Image source: Getty Images.

Airlines Face One Key Rising Cost

While airlines face some variable costs like fuel, they also must account for fixed costs when setting airfares. Personnel are a major piece of that and the pandemic has accelerated a pilot shortage. That has given the unions that represent pilots the upper hand when it comes to making deals with the airlines.

The first domino in that process fell when Delta Airlines (DAL) - Get Free Report pilots agreed to a contract in early March that gave them an immediate 18% increase with a total of a 34% raise over the four-year term of the deal.

"The Delta contract is now the industry standard, and we expect United to also offer their pilots a similar contract," investment analyst Helane Becker of Cowen wrote in a March 10 commentary, Travel Weekly reported.

US airfare prices have been climbing. They were 8.3% above pre-pandemic levels in February, according to Consumer Price Index, but they're actually below historical highs.

Southwest and United Airlines Pilots Are Next

Airlines have very little negotiating power when it comes to pilots. You can't fly a plane without pilots and the overall shortage of qualified people to fill those roles means that, within reason, United (UAL) - Get Free Report and Southwest Airlines  (LUV) - Get Free Report, both of which are negotiating new deals with their pilot unions, more or less have to equal (or improve on) the Delta deal.

The actual specifics don't matter much to consumers, but the takeaway is that the cost of hiring pilots is about to go up in a very meaningful way at both United and Southwest. That will create a situation where all major U.S. airlines have a higher cost basis going forward.

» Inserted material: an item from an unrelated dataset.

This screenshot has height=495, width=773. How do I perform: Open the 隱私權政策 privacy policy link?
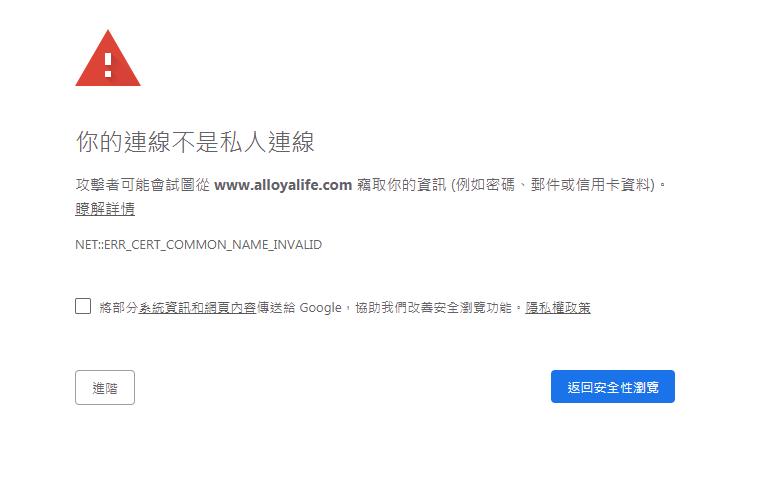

Lower fuel prices could offset that somewhat, but raises are not going to be unique to pilots. Southwest also has to make a deal with its flight attendants and, although they don't have the same leverage as the pilots, they have taken a hard line.   

The union, which represents Southwest’s 18,000 flight attendants, has been working without a contract for four years. It shared a statement on its Facebook page detailing its position Feb. 20.

"TWU Local 556 believes strongly in making this airline successful and is working to ensure this company we love isn’t run into the ground by leadership more concerned about shareholders than about workers and customers. Management’s methodology of choosing profits at the expense of the operation and its workforce has to change, because the flying public is also tired of the empty apologies that flight attendants have endured for years."